A Phase I, single ascending dose (SAD), randomised, double-blind, placebo-controlled study was successfully completed in 2013 with 48 healthy human volunteers. Xanamem was well tolerated with no serious adverse events, and demonstrated potent effects on pharmacodynamics biomarkers, consistent with substantial inhibition of 11B-HSD1 for at least 24 hours after a single dose.
A second Phase I study, a multiple ascending dose (MAD), randomised, double-blind, placebo-controlled study in 40 healthy volunteers was successfully completed in 2015. Participants were given doses of 10mg, 20mg and 35mg Xanamem twice daily for nine days, and once on the morning of the tenth day (19 doses in total). The primary endpoint of the study confirmed the safety and tolerability of Xanamem. Additionally, the trial demonstrated how the body absorbs and metabolises Xanamem and helped define the optimal dose for the drug for future studies.

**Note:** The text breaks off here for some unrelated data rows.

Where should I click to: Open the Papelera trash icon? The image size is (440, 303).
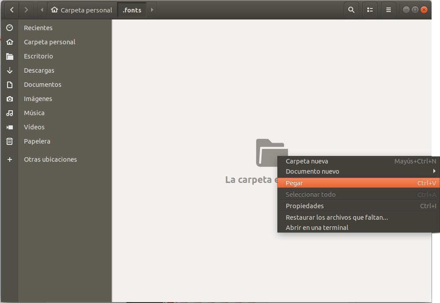point(9,141)
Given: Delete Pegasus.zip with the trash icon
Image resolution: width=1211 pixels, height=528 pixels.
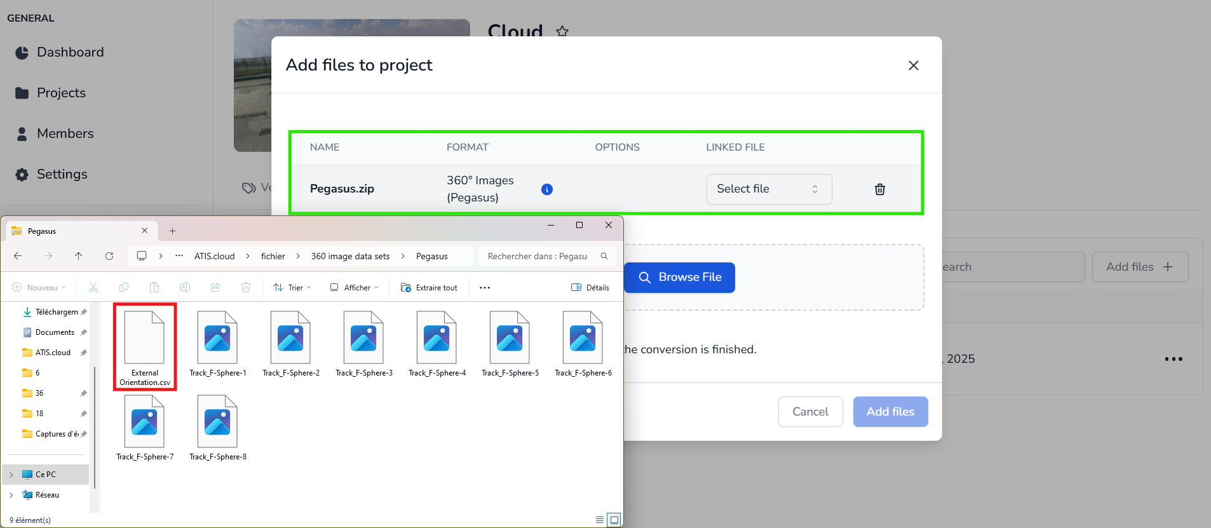Looking at the screenshot, I should pyautogui.click(x=879, y=189).
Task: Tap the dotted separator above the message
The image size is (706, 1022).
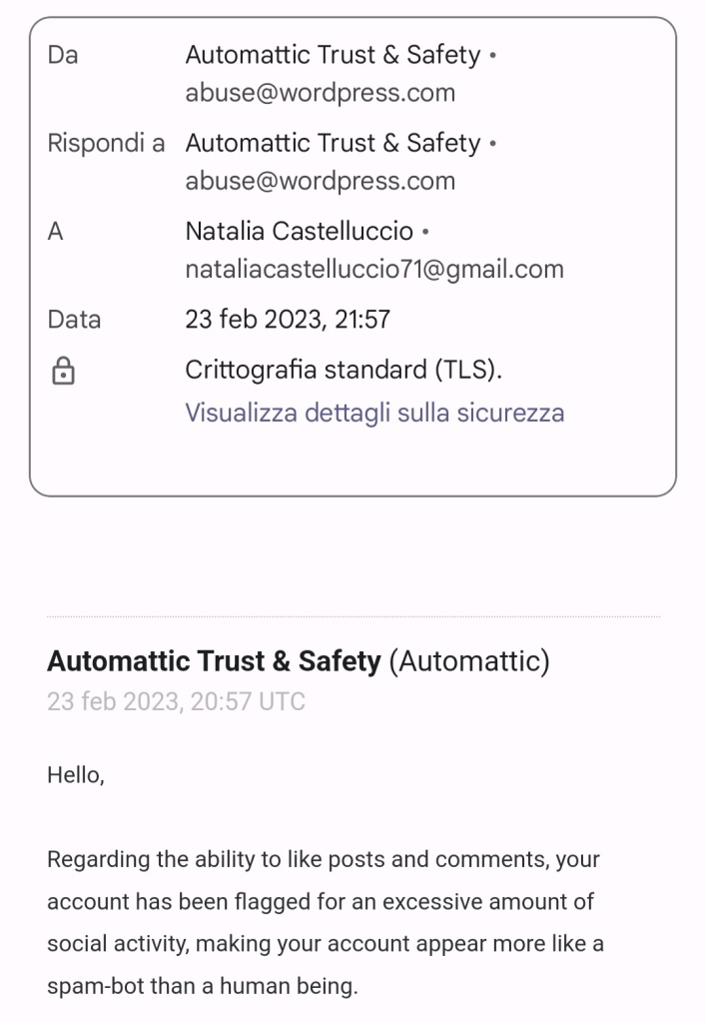Action: pos(353,616)
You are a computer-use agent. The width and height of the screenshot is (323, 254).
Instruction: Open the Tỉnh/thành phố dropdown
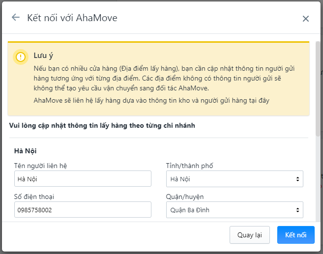[235, 179]

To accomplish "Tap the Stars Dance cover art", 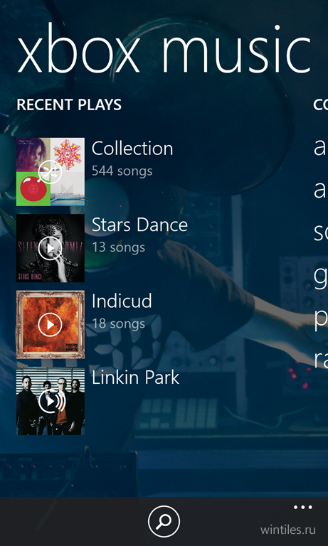I will click(x=51, y=248).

Two additional sub-studies included a fed-fasted study to confirm the effect of food on the absorption of Xanamem, and a CNS pharmacokinetic study. This key CNS sub-study confirmed Xanamem efficiently crosses the blood-brain barrier in concentrations that would adequately inhibit the excess production of cortisol in the hippocampus and frontal cortex of the brain, Xanamem’s primary site of action.
This Multiple Ascending Dose (MAD) study was conducted by Linear Clinical Research, a world-class clinical trial facility that is part of the QEII Medical Centre in Perth, Australia.